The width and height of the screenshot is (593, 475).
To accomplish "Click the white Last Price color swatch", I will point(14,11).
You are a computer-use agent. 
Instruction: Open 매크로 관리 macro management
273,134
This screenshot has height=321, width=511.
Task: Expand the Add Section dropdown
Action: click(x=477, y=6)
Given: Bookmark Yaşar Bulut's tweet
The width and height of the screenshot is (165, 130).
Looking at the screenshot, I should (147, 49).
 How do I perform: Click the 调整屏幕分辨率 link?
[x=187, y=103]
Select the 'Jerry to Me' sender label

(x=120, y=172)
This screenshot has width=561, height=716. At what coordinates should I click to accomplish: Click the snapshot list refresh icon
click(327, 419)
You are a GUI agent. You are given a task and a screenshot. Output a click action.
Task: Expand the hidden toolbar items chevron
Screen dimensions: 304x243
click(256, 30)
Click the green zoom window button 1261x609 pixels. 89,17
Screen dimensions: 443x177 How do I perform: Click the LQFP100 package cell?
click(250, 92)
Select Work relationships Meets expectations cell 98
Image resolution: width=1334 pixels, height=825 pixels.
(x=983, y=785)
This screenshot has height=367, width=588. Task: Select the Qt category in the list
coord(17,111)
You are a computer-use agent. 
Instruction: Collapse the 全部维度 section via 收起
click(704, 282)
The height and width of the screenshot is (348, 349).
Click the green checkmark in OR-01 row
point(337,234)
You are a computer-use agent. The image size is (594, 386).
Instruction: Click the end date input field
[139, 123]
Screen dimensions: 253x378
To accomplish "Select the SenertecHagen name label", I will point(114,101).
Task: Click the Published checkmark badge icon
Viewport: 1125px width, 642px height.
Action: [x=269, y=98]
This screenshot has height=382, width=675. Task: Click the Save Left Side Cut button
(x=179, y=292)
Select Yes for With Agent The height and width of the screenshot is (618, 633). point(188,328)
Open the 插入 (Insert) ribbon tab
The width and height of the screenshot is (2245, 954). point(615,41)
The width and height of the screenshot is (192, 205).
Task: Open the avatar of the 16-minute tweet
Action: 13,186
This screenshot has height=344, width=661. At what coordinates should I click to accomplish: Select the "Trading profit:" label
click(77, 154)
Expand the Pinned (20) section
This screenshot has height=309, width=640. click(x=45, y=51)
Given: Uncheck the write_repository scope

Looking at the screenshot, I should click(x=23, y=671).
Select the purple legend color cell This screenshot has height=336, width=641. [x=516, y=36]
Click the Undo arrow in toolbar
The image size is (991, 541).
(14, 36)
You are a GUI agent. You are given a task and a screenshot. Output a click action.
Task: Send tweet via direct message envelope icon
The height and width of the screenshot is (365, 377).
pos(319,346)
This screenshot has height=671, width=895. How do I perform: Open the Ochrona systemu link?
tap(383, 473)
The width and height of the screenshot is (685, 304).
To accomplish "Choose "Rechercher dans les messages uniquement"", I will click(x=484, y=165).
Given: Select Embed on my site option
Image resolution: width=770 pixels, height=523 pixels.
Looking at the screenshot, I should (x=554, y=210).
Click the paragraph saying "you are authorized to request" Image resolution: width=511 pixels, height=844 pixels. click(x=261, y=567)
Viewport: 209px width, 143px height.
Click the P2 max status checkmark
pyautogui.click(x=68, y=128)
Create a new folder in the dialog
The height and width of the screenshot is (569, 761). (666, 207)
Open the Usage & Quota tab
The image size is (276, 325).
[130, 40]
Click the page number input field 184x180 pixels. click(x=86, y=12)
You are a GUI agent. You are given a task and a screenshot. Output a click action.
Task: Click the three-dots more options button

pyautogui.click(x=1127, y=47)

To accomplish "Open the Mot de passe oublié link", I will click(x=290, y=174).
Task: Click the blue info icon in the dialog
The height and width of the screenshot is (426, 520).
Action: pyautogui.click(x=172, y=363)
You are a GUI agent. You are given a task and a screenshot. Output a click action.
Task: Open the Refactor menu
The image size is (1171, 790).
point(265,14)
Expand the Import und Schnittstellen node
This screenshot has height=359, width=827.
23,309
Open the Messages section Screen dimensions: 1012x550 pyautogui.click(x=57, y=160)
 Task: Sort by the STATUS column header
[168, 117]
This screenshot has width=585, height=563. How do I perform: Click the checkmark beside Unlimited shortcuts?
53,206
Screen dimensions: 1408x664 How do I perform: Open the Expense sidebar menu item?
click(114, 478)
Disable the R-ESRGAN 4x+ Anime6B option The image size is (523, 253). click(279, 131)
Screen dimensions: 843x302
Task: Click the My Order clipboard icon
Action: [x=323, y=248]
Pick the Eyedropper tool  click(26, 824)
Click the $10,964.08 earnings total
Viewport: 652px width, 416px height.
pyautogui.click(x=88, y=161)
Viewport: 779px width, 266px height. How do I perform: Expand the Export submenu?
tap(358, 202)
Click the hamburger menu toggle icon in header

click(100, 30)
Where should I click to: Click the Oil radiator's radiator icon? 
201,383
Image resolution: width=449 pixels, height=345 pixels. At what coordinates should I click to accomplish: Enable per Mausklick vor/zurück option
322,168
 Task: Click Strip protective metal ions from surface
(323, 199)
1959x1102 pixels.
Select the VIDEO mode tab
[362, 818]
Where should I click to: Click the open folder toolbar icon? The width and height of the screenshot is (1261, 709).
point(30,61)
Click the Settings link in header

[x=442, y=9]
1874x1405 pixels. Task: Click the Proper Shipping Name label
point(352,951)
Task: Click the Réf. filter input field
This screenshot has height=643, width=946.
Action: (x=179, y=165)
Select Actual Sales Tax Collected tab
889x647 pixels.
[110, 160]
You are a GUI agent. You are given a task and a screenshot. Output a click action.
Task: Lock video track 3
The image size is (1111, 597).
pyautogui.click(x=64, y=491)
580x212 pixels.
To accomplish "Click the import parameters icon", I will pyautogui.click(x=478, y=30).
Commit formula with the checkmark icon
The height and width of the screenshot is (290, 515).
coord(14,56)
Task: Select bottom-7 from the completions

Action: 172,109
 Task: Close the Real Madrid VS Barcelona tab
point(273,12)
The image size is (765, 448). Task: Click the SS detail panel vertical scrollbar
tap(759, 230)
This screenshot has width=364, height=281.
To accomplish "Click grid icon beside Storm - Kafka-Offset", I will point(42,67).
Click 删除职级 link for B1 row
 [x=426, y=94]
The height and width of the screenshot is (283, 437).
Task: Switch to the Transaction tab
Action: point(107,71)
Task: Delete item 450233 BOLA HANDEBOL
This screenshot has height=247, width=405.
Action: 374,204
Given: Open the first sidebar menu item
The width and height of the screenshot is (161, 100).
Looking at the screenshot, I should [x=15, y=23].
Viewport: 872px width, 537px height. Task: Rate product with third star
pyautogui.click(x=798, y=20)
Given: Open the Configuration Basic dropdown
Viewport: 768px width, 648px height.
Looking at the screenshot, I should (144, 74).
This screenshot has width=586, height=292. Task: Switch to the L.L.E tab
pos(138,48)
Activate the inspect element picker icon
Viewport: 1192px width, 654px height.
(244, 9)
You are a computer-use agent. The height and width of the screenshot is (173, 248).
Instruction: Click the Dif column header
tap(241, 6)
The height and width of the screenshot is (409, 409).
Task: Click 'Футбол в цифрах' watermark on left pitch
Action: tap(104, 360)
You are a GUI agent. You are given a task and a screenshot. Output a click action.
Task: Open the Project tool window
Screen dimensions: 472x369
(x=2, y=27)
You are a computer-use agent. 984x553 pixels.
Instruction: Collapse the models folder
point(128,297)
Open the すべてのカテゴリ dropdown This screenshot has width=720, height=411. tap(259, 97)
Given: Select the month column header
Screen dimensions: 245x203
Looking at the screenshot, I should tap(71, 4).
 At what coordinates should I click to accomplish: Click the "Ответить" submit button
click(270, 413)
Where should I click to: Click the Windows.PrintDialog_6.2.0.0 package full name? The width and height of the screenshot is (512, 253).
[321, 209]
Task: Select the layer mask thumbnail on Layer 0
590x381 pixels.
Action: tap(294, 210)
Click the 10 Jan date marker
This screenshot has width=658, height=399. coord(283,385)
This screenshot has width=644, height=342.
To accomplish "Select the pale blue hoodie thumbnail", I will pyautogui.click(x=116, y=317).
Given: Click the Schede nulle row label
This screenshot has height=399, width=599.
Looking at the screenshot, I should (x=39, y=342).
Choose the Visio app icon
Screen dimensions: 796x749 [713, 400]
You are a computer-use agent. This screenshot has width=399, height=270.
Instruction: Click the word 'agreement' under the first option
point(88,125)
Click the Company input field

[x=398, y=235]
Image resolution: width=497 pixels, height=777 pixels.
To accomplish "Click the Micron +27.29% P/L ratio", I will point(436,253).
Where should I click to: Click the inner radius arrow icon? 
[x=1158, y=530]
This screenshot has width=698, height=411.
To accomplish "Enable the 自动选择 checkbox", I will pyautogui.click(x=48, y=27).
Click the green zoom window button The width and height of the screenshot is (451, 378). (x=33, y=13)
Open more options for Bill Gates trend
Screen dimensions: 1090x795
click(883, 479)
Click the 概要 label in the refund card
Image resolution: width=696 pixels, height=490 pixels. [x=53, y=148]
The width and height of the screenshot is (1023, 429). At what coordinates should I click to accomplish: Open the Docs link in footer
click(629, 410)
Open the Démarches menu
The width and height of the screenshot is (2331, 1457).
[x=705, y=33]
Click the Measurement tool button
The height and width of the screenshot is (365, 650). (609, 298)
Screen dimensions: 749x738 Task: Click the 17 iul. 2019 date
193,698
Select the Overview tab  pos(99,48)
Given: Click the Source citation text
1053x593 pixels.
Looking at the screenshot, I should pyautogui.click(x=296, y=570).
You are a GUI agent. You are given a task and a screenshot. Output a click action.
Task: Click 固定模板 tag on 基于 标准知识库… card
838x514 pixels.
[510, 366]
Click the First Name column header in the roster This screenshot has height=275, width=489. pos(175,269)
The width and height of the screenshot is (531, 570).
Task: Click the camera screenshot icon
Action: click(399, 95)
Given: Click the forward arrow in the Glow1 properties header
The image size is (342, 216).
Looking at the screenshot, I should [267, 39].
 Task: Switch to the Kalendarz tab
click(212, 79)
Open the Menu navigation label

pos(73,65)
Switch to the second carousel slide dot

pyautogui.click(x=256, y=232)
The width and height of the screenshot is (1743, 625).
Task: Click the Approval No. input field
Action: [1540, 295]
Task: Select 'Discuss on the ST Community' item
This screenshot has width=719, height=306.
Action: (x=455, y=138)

····················

* [ACTIVITY] All that belongs in your answer is the stretch of entries above from the line with "The width and height of the screenshot is (165, 130)." through the line with "Click the green zoom window button 1261x609", printed exactly.

* [REPLY]
The width and height of the screenshot is (165, 130).
Looking at the screenshot, I should (147, 49).
 How do I perform: Click the 调整屏幕分辨率 link?
[x=187, y=103]
Select the 'Jerry to Me' sender label

(x=120, y=172)
This screenshot has width=561, height=716. At what coordinates should I click to accomplish: Click the snapshot list refresh icon
click(327, 419)
You are a GUI agent. You are given a task and a screenshot. Output a click action.
Task: Expand the hidden toolbar items chevron
Screen dimensions: 304x243
click(256, 30)
Click the green zoom window button 1261x609 pixels. 89,17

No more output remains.